#### MATERIAL TO PROCESS

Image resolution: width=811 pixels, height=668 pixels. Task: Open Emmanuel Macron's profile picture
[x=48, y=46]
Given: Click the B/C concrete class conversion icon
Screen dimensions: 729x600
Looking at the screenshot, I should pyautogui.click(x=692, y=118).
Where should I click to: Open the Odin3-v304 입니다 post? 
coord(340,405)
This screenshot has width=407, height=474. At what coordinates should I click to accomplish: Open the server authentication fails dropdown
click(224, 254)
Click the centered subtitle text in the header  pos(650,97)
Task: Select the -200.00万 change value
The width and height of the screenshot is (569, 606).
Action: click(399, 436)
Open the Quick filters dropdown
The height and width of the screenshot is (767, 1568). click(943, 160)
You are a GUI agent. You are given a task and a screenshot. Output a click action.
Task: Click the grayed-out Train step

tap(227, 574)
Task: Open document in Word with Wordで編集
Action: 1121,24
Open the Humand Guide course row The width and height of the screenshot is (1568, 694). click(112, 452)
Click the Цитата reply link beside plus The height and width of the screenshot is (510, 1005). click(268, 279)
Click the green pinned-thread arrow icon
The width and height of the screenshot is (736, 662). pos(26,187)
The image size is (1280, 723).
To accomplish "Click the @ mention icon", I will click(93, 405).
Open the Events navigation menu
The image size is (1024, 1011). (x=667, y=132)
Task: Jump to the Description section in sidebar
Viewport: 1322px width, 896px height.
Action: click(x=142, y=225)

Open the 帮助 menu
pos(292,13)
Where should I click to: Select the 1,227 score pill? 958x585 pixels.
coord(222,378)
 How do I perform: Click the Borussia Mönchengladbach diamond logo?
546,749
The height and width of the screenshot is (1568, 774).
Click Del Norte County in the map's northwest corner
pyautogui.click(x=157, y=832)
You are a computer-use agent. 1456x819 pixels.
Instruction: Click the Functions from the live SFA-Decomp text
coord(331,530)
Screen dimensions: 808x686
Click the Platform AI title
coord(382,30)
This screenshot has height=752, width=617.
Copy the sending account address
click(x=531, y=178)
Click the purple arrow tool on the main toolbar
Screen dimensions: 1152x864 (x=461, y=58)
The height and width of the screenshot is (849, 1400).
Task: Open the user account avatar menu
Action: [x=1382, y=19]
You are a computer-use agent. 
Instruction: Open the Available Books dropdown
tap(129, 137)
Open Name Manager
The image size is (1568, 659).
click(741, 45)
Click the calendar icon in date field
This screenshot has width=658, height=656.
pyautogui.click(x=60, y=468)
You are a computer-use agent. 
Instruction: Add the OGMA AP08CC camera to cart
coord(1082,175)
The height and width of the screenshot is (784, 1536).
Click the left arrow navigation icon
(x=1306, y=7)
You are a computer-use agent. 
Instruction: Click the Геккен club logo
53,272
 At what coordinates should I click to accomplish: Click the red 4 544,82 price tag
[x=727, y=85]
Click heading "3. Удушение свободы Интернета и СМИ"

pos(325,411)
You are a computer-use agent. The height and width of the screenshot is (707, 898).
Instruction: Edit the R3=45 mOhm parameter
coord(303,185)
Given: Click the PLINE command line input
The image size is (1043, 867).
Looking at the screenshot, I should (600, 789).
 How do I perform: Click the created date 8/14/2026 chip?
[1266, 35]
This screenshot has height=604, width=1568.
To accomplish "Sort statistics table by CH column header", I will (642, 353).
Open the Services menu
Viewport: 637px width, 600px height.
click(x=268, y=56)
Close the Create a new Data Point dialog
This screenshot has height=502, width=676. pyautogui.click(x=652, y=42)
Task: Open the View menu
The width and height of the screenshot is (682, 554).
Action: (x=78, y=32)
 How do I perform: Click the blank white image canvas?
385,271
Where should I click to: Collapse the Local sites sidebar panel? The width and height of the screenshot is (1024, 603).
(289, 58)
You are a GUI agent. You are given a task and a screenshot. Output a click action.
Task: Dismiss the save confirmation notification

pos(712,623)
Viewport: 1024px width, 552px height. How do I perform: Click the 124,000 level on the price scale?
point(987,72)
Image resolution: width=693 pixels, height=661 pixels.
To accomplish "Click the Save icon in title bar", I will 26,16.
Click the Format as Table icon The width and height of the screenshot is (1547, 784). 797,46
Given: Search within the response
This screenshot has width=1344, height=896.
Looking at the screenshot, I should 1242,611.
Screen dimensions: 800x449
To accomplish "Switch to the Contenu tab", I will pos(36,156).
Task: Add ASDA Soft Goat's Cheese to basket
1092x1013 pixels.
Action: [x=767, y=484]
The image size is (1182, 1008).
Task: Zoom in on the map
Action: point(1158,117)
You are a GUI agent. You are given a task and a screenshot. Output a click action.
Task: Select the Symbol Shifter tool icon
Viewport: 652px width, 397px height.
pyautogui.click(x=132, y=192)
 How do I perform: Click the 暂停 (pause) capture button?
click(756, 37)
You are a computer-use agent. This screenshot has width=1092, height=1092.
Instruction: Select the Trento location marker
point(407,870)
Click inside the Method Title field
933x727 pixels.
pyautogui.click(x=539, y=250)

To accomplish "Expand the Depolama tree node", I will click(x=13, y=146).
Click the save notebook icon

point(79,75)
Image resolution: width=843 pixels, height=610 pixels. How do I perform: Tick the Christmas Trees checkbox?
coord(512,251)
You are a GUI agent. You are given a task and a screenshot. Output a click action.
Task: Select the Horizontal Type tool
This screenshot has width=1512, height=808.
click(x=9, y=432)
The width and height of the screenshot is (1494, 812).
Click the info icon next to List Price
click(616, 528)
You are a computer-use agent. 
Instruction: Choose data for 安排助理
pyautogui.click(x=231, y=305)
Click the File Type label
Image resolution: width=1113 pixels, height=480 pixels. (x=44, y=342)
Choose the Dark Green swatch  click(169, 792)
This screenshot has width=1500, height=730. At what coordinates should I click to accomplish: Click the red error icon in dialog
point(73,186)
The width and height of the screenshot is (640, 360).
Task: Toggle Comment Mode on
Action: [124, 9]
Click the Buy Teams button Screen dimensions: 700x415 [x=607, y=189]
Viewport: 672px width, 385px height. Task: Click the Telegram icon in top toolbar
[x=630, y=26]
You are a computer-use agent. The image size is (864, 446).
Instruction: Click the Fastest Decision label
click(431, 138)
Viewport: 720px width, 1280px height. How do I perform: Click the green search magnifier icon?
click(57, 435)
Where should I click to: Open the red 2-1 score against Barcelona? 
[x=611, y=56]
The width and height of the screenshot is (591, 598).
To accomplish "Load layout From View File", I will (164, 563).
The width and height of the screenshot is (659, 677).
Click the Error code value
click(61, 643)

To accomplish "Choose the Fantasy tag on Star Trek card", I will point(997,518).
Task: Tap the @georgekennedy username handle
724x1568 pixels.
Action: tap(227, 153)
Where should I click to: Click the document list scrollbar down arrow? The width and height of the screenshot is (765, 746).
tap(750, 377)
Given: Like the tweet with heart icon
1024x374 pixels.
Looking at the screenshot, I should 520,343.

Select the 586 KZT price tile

########

# WHAT IS BEING ASKED
Can you give every line above again, exactly as written?

# REPLY TO THE EXERCISE
Image resolution: width=811 pixels, height=668 pixels. Task: Open Emmanuel Macron's profile picture
[x=48, y=46]
Given: Click the B/C concrete class conversion icon
Screen dimensions: 729x600
Looking at the screenshot, I should pyautogui.click(x=692, y=118).
Where should I click to: Open the Odin3-v304 입니다 post? 
coord(340,405)
This screenshot has width=407, height=474. At what coordinates should I click to accomplish: Open the server authentication fails dropdown
click(224, 254)
Click the centered subtitle text in the header  pos(650,97)
Task: Select the -200.00万 change value
The width and height of the screenshot is (569, 606).
Action: click(399, 436)
Open the Quick filters dropdown
The height and width of the screenshot is (767, 1568). click(943, 160)
You are a GUI agent. You are given a task and a screenshot. Output a click action.
Task: Click the grayed-out Train step

tap(227, 574)
Task: Open document in Word with Wordで編集
Action: 1121,24
Open the Humand Guide course row The width and height of the screenshot is (1568, 694). click(112, 452)
Click the Цитата reply link beside plus The height and width of the screenshot is (510, 1005). click(268, 279)
Click the green pinned-thread arrow icon
The width and height of the screenshot is (736, 662). pos(26,187)
The image size is (1280, 723).
To accomplish "Click the @ mention icon", I will click(93, 405).
Open the Events navigation menu
The image size is (1024, 1011). (x=667, y=132)
Task: Jump to the Description section in sidebar
Viewport: 1322px width, 896px height.
Action: click(x=142, y=225)

Open the 帮助 menu
pos(292,13)
Where should I click to: Select the 1,227 score pill? 958x585 pixels.
coord(222,378)
 How do I perform: Click the Borussia Mönchengladbach diamond logo?
546,749
The height and width of the screenshot is (1568, 774).
Click Del Norte County in the map's northwest corner
pyautogui.click(x=157, y=832)
You are a computer-use agent. 1456x819 pixels.
Instruction: Click the Functions from the live SFA-Decomp text
coord(331,530)
Screen dimensions: 808x686
Click the Platform AI title
coord(382,30)
This screenshot has height=752, width=617.
Copy the sending account address
click(x=531, y=178)
Click the purple arrow tool on the main toolbar
Screen dimensions: 1152x864 (x=461, y=58)
The height and width of the screenshot is (849, 1400).
Task: Open the user account avatar menu
Action: [x=1382, y=19]
You are a computer-use agent. 
Instruction: Open the Available Books dropdown
tap(129, 137)
Open Name Manager
The image size is (1568, 659).
click(741, 45)
Click the calendar icon in date field
This screenshot has width=658, height=656.
pyautogui.click(x=60, y=468)
You are a computer-use agent. 
Instruction: Add the OGMA AP08CC camera to cart
coord(1082,175)
The height and width of the screenshot is (784, 1536).
Click the left arrow navigation icon
(x=1306, y=7)
You are a computer-use agent. 
Instruction: Click the Геккен club logo
53,272
 At what coordinates should I click to accomplish: Click the red 4 544,82 price tag
[x=727, y=85]
Click heading "3. Удушение свободы Интернета и СМИ"

pos(325,411)
You are a computer-use agent. The height and width of the screenshot is (707, 898).
Instruction: Edit the R3=45 mOhm parameter
coord(303,185)
Given: Click the PLINE command line input
The image size is (1043, 867).
Looking at the screenshot, I should (600, 789).
 How do I perform: Click the created date 8/14/2026 chip?
[1266, 35]
This screenshot has height=604, width=1568.
To accomplish "Sort statistics table by CH column header", I will (642, 353).
Open the Services menu
Viewport: 637px width, 600px height.
click(x=268, y=56)
Close the Create a new Data Point dialog
This screenshot has height=502, width=676. pyautogui.click(x=652, y=42)
Task: Open the View menu
The width and height of the screenshot is (682, 554).
Action: (x=78, y=32)
 How do I perform: Click the blank white image canvas?
385,271
Where should I click to: Collapse the Local sites sidebar panel? The width and height of the screenshot is (1024, 603).
(289, 58)
You are a GUI agent. You are given a task and a screenshot. Output a click action.
Task: Dismiss the save confirmation notification

pos(712,623)
Viewport: 1024px width, 552px height. How do I perform: Click the 124,000 level on the price scale?
point(987,72)
Image resolution: width=693 pixels, height=661 pixels.
To accomplish "Click the Save icon in title bar", I will 26,16.
Click the Format as Table icon The width and height of the screenshot is (1547, 784). 797,46
Given: Search within the response
This screenshot has width=1344, height=896.
Looking at the screenshot, I should 1242,611.
Screen dimensions: 800x449
To accomplish "Switch to the Contenu tab", I will pos(36,156).
Task: Add ASDA Soft Goat's Cheese to basket
1092x1013 pixels.
Action: [x=767, y=484]
The image size is (1182, 1008).
Task: Zoom in on the map
Action: point(1158,117)
You are a GUI agent. You are given a task and a screenshot. Output a click action.
Task: Select the Symbol Shifter tool icon
Viewport: 652px width, 397px height.
pyautogui.click(x=132, y=192)
 How do I perform: Click the 暂停 (pause) capture button?
click(756, 37)
You are a computer-use agent. This screenshot has width=1092, height=1092.
Instruction: Select the Trento location marker
point(407,870)
Click inside the Method Title field
933x727 pixels.
pyautogui.click(x=539, y=250)

To accomplish "Expand the Depolama tree node", I will click(x=13, y=146).
Click the save notebook icon

point(79,75)
Image resolution: width=843 pixels, height=610 pixels. How do I perform: Tick the Christmas Trees checkbox?
coord(512,251)
You are a GUI agent. You are given a task and a screenshot. Output a click action.
Task: Select the Horizontal Type tool
This screenshot has width=1512, height=808.
click(x=9, y=432)
The width and height of the screenshot is (1494, 812).
Click the info icon next to List Price
click(616, 528)
You are a computer-use agent. 
Instruction: Choose data for 安排助理
pyautogui.click(x=231, y=305)
Click the File Type label
Image resolution: width=1113 pixels, height=480 pixels. (x=44, y=342)
Choose the Dark Green swatch  click(169, 792)
This screenshot has width=1500, height=730. At what coordinates should I click to accomplish: Click the red error icon in dialog
point(73,186)
The width and height of the screenshot is (640, 360).
Task: Toggle Comment Mode on
Action: [124, 9]
Click the Buy Teams button Screen dimensions: 700x415 [x=607, y=189]
Viewport: 672px width, 385px height. Task: Click the Telegram icon in top toolbar
[x=630, y=26]
You are a computer-use agent. The image size is (864, 446).
Instruction: Click the Fastest Decision label
click(431, 138)
Viewport: 720px width, 1280px height. How do I perform: Click the green search magnifier icon?
click(57, 435)
Where should I click to: Open the red 2-1 score against Barcelona? 
[x=611, y=56]
The width and height of the screenshot is (591, 598).
To accomplish "Load layout From View File", I will (164, 563).
The width and height of the screenshot is (659, 677).
Click the Error code value
click(61, 643)

To accomplish "Choose the Fantasy tag on Star Trek card", I will point(997,518).
Task: Tap the @georgekennedy username handle
724x1568 pixels.
Action: tap(227, 153)
Where should I click to: Click the document list scrollbar down arrow? The width and height of the screenshot is (765, 746).
tap(750, 377)
Given: Like the tweet with heart icon
1024x374 pixels.
Looking at the screenshot, I should 520,343.

Select the 586 KZT price tile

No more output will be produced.